The standard T-score thresholds were established by the World Health Organization based on the bone density of non-Hispanic White women aged 20 to 29 in the NHANES III dataset. These cutpoints are applied across all ages, sexes, and ethnicities. Your specific lab may use slightly different reference data, so compare your results within the same lab over time for the most meaningful trend.

Note: An updated reference using NHANES 2005 to 2014 data found a peak femoral neck BMD of 0.888 grams per square centimeter in non-Hispanic White women, which would shift more people into the osteoporosis and low bone mass categories than the standard reference. The thresholds above remain the most widely used in clinical practice.

The T-score is a continuous measure, not a hard cliff. Someone with a T-score of -2.4 is not meaningfully different from someone at -2.6, even though only one is formally diagnosed with osteoporosis. Treat your number as a position on a sliding scale, not a pass-fail grade.

Why Site Matters: Femoral Neck vs. Lumbar Spine

DXA scans typically measure bone density at multiple sites, but they do not always agree. In a study of 3,740 older adults, using the lowest T-score from lumbar spine plus right and left femoral neck more than doubled osteoporosis prevalence compared with using a single site. The femoral neck was lower than the total hip in 86% of adults aged 50 and over.

In older adults, the lumbar spine reading is often inflated by arthritis, vertebral compression changes, and aortic calcification, which add density to the X-ray image without adding actual bone strength.

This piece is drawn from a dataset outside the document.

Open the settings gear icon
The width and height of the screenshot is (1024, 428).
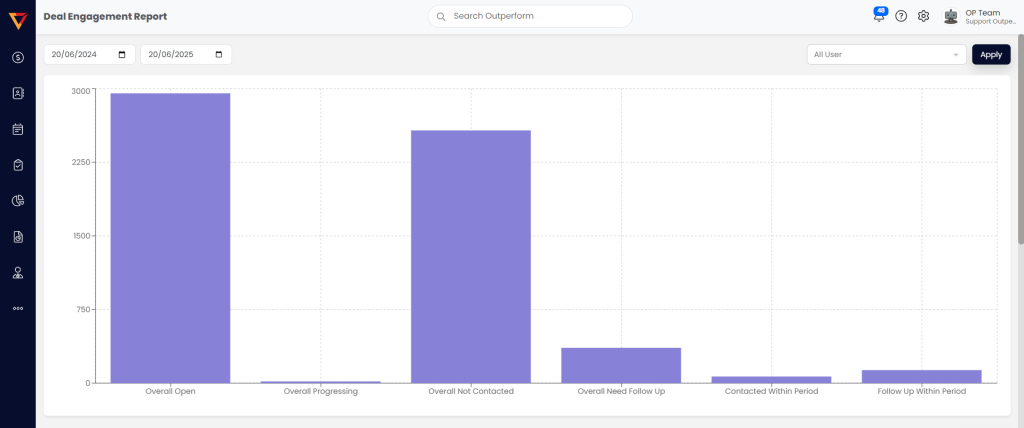point(924,17)
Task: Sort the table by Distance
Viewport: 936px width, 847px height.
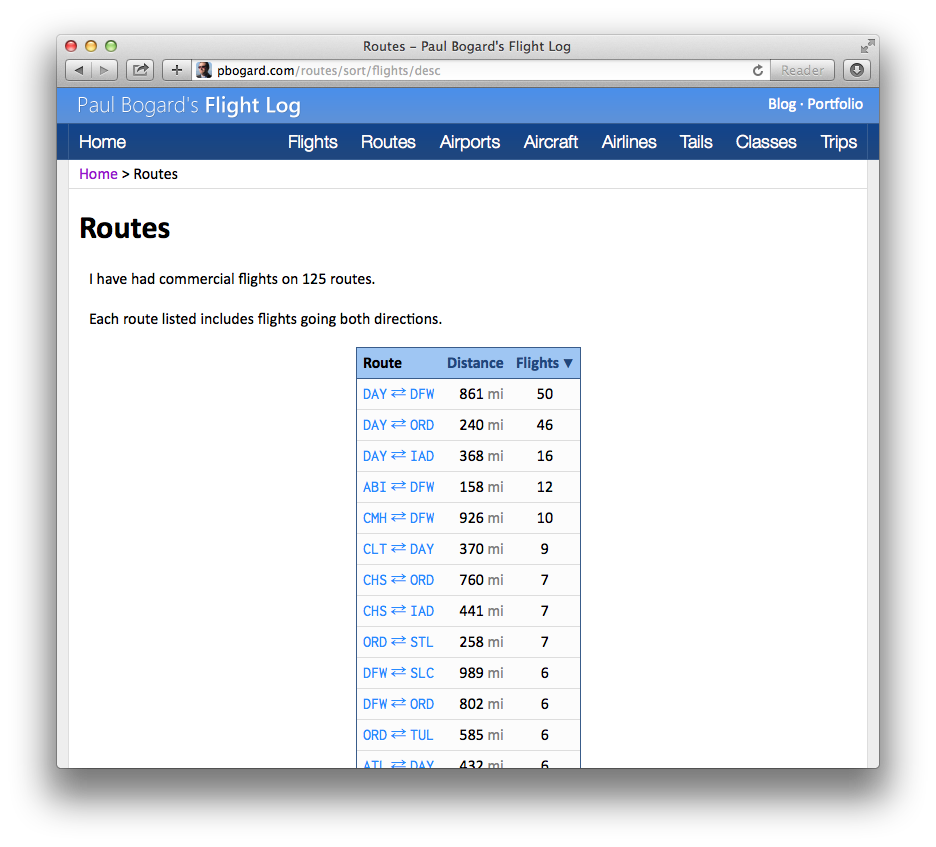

The femoral neck is more reliable in this group. If your spine T-score looks normal but your femoral neck T-score is low, trust the femoral neck.

Tracking Your Trend

A single T-score is a snapshot. The real value comes from tracking how it changes. Bone loss is gradual, typically a fraction of a percent to a few percent per year, but the trajectory matters more than any one reading. A score that is stable at -1.8 over five years is a very different situation from a score that has dropped from -1.0 to -1.8 over the same period.

Get a baseline scan in your forties or fifties at the latest, earlier if you have risk factors like family history of osteoporosis, early menopause, long-term steroid use, or low body weight. Repeat the scan in 1 to 2 years if your baseline shows osteopenia or you are starting an intervention. If your baseline is normal and you have no major risk factors, every 2 to 3 years is reasonable.

Use the same DXA machine when possible. Different scanners can produce slightly different readings, and small differences in calibration can shift a T-score by enough to change the diagnosis. Within-lab comparisons over time are far more meaningful than absolute values from different machines.

What to Do If Your Result Is Abnormal

If your T-score is in the osteopenia range, the goal is to slow bone loss and address modifiable risk factors. Companion tests worth ordering alongside a low T-score include 25-hydroxy vitamin D, parathyroid hormone, calcium, phosphorus, alkaline phosphatase, and a basic kidney panel. These help identify treatable causes of bone loss like vitamin D deficiency, hyperparathyroidism, or kidney disease that is silently affecting your bone metabolism.

If your T-score is at or below -2.5, the conversation shifts toward treatment. An endocrinologist or a primary care physician comfortable with bone health can help you weigh medication options. The FRAX score, which combines your T-score with clinical risk factors, helps quantify your 10-year fracture risk and guides treatment decisions. A T-score below -2.5 alone, or a FRAX major osteoporotic fracture risk of 20% or more, typically warrants treatment.

Even with a normal T-score, fragility fractures still occur. Bone microarchitecture, muscle strength, and fall risk all contribute to whether you actually break a bone. A trabecular bone score, an additional measure derived from the same DXA scan, can refine your risk estimate when added to the T-score.